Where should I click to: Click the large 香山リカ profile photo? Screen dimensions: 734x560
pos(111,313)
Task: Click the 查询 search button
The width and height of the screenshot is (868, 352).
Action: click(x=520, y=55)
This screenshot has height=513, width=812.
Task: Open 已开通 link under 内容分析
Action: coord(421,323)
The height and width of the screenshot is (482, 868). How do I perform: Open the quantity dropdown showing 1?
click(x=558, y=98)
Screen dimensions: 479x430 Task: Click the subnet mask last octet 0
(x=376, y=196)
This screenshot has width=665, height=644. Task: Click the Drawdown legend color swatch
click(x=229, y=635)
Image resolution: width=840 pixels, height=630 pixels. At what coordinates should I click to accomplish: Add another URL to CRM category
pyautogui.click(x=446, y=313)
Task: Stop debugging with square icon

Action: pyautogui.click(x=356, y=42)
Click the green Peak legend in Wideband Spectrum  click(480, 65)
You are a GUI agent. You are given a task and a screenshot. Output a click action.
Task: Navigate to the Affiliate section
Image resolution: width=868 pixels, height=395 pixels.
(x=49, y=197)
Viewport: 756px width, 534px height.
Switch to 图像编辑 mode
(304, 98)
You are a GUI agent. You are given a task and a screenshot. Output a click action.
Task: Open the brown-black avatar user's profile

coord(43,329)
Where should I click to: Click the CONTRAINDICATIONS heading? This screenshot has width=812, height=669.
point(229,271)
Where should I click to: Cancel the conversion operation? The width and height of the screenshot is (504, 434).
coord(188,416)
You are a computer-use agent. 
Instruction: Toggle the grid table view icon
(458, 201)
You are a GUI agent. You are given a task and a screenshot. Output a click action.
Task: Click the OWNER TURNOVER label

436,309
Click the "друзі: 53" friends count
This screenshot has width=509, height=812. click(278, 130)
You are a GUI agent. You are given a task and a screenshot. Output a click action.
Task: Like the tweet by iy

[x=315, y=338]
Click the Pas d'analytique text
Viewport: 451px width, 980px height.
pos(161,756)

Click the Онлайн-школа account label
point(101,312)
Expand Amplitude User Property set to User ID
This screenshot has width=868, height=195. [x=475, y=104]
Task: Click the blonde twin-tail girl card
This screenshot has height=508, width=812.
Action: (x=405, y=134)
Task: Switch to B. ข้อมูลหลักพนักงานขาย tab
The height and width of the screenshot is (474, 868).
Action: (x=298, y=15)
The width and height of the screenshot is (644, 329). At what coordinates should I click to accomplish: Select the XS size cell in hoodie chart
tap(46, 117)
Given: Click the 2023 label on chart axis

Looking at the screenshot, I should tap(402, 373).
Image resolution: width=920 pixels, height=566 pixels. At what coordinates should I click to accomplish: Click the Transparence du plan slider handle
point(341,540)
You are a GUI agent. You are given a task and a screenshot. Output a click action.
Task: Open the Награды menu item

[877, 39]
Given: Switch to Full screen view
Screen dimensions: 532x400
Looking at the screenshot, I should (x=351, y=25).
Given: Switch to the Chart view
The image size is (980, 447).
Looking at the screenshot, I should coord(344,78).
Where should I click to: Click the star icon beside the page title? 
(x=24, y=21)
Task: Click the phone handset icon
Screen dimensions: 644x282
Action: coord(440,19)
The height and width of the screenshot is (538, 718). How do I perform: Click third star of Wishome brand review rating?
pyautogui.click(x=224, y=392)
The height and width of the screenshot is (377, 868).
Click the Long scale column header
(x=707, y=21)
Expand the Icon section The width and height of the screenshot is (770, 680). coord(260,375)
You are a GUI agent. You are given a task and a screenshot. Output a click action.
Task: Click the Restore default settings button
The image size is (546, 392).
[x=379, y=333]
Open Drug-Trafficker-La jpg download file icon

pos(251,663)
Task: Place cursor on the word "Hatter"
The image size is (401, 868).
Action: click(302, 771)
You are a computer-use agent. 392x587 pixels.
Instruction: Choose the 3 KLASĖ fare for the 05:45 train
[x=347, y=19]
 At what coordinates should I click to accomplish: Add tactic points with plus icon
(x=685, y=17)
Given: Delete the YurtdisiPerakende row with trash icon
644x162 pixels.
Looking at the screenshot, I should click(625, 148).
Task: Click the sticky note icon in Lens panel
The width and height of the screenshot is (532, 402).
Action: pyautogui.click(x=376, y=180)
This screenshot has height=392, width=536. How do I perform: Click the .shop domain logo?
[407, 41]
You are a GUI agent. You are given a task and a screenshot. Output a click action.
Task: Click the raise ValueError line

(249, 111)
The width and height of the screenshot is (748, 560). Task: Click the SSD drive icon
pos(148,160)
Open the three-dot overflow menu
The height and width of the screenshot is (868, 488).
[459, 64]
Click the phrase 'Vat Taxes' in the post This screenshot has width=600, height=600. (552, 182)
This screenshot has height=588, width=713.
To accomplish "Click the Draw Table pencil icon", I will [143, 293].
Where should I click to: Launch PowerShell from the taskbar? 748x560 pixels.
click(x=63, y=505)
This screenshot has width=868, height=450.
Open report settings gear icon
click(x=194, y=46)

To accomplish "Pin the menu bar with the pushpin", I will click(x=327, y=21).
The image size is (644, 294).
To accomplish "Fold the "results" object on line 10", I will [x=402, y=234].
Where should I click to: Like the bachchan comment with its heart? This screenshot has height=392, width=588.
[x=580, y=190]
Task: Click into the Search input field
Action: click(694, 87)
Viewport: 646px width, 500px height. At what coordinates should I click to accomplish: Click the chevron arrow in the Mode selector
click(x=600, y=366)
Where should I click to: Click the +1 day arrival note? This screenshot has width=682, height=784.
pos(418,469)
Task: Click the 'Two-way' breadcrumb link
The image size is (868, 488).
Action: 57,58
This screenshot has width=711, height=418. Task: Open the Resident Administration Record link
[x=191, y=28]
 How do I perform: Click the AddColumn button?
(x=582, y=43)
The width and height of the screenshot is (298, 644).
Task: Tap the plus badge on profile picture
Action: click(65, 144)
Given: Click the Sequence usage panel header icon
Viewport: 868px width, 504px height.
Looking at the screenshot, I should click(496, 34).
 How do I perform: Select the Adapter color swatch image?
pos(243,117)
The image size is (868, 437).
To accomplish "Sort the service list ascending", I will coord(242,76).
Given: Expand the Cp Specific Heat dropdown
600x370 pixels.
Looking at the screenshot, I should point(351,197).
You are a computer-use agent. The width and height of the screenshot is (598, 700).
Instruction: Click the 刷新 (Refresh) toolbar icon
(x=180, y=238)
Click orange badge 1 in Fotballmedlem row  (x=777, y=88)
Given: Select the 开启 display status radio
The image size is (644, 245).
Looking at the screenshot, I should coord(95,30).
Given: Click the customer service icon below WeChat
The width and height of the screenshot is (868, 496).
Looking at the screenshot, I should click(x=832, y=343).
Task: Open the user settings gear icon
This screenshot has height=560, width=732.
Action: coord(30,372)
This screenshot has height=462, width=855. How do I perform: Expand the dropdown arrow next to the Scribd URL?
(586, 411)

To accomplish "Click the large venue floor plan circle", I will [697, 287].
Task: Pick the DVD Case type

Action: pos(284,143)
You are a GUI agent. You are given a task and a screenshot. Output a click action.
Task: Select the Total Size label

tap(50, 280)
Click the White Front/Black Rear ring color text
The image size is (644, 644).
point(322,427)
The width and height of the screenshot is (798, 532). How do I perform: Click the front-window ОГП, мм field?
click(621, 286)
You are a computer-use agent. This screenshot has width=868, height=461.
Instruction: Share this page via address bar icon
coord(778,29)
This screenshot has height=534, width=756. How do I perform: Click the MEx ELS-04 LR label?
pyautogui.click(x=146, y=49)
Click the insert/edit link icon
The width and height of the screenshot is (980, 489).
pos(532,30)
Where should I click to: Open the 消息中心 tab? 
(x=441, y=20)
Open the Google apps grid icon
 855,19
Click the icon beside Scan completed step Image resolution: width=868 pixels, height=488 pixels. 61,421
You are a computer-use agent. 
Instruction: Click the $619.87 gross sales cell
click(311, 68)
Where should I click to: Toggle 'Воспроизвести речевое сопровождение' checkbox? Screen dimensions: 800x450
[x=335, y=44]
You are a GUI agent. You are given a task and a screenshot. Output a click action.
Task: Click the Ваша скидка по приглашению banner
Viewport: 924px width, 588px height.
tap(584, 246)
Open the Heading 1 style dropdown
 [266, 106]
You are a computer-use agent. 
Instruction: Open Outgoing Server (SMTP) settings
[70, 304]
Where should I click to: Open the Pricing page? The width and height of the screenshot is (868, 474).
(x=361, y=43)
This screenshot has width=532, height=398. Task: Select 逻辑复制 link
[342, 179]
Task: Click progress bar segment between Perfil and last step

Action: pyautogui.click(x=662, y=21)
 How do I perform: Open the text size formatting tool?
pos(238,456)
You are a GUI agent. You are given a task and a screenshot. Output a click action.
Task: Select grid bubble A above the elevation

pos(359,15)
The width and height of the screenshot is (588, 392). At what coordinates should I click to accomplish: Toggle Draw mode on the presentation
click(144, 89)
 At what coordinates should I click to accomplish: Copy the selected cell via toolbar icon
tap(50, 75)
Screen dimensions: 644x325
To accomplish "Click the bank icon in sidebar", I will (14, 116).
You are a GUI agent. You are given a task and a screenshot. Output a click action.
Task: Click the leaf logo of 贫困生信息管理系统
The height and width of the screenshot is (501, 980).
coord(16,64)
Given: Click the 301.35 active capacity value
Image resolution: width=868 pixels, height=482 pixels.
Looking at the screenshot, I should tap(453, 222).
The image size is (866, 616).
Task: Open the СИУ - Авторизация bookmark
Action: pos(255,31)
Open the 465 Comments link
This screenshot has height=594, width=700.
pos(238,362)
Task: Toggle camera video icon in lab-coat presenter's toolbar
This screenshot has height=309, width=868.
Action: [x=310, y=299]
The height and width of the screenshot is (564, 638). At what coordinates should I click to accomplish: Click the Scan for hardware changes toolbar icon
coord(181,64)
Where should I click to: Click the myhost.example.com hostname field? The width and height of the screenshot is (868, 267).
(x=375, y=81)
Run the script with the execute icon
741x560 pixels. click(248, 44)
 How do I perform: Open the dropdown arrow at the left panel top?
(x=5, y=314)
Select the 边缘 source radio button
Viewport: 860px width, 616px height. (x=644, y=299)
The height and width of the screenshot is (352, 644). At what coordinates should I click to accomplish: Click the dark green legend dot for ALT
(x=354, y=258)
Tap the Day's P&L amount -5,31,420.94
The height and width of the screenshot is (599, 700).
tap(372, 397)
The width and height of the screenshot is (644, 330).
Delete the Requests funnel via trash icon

|---|

* **What you need to do**
Return word for word the lines above from the line with "Task: Click the 查询 search button" to the line with "Click the green", including both and leaving out all others.

* **Response area**
Task: Click the 查询 search button
The width and height of the screenshot is (868, 352).
Action: click(x=520, y=55)
This screenshot has height=513, width=812.
Task: Open 已开通 link under 内容分析
Action: coord(421,323)
The height and width of the screenshot is (482, 868). How do I perform: Open the quantity dropdown showing 1?
click(x=558, y=98)
Screen dimensions: 479x430 Task: Click the subnet mask last octet 0
(x=376, y=196)
This screenshot has width=665, height=644. Task: Click the Drawdown legend color swatch
click(x=229, y=635)
Image resolution: width=840 pixels, height=630 pixels. At what coordinates should I click to accomplish: Add another URL to CRM category
pyautogui.click(x=446, y=313)
Task: Stop debugging with square icon

Action: pyautogui.click(x=356, y=42)
Click the green Peak legend in Wideband Spectrum  click(480, 65)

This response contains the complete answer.